━━━━━ DATA FOR REVIEW
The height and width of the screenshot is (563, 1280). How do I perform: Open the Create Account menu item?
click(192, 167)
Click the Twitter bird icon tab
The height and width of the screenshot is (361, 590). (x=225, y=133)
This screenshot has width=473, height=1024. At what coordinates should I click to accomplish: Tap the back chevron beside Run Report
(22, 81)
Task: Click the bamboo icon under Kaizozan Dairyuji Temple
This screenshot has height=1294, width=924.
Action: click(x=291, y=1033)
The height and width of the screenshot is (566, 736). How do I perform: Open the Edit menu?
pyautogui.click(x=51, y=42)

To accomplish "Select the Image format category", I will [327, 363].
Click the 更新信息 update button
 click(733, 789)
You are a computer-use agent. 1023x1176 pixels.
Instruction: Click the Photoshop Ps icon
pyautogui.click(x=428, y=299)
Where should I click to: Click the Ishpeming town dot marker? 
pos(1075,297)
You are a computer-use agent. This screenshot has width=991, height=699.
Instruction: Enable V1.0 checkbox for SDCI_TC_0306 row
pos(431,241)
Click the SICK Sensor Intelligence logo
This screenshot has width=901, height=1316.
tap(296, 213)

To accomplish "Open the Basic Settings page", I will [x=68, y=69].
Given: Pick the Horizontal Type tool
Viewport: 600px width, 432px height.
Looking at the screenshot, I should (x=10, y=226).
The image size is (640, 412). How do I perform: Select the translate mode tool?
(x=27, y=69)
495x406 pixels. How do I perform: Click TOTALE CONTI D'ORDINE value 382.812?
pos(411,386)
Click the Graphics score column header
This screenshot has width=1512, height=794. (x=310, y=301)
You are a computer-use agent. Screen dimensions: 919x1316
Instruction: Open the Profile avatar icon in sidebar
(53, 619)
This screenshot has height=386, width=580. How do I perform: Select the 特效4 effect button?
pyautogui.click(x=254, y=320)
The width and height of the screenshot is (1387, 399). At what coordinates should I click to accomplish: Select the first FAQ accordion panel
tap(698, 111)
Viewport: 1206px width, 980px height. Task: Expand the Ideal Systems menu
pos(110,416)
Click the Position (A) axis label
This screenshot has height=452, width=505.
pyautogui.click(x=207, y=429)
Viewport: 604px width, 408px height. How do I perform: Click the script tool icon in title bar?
━━━━━━━━━━
TASK PROMPT
The full set of entries, copied exactly, is the expected answer.

OUTPUT
The height and width of the screenshot is (563, 1280). How do I perform: Open the Create Account menu item?
click(192, 167)
Click the Twitter bird icon tab
The height and width of the screenshot is (361, 590). (x=225, y=133)
This screenshot has width=473, height=1024. At what coordinates should I click to accomplish: Tap the back chevron beside Run Report
(22, 81)
Task: Click the bamboo icon under Kaizozan Dairyuji Temple
This screenshot has height=1294, width=924.
Action: click(x=291, y=1033)
The height and width of the screenshot is (566, 736). How do I perform: Open the Edit menu?
pyautogui.click(x=51, y=42)

To accomplish "Select the Image format category", I will [327, 363].
Click the 更新信息 update button
 click(733, 789)
You are a computer-use agent. 1023x1176 pixels.
Instruction: Click the Photoshop Ps icon
pyautogui.click(x=428, y=299)
Where should I click to: Click the Ishpeming town dot marker? 
pos(1075,297)
You are a computer-use agent. This screenshot has width=991, height=699.
Instruction: Enable V1.0 checkbox for SDCI_TC_0306 row
pos(431,241)
Click the SICK Sensor Intelligence logo
This screenshot has width=901, height=1316.
tap(296, 213)

To accomplish "Open the Basic Settings page", I will [x=68, y=69].
Given: Pick the Horizontal Type tool
Viewport: 600px width, 432px height.
Looking at the screenshot, I should (x=10, y=226).
The image size is (640, 412). How do I perform: Select the translate mode tool?
(x=27, y=69)
495x406 pixels. How do I perform: Click TOTALE CONTI D'ORDINE value 382.812?
pos(411,386)
Click the Graphics score column header
This screenshot has width=1512, height=794. (x=310, y=301)
You are a computer-use agent. Screen dimensions: 919x1316
Instruction: Open the Profile avatar icon in sidebar
(53, 619)
This screenshot has height=386, width=580. How do I perform: Select the 特效4 effect button?
pyautogui.click(x=254, y=320)
The width and height of the screenshot is (1387, 399). At what coordinates should I click to accomplish: Select the first FAQ accordion panel
tap(698, 111)
Viewport: 1206px width, 980px height. Task: Expand the Ideal Systems menu
pos(110,416)
Click the Position (A) axis label
This screenshot has height=452, width=505.
pyautogui.click(x=207, y=429)
Viewport: 604px width, 408px height. How do I perform: Click the script tool icon in title bar?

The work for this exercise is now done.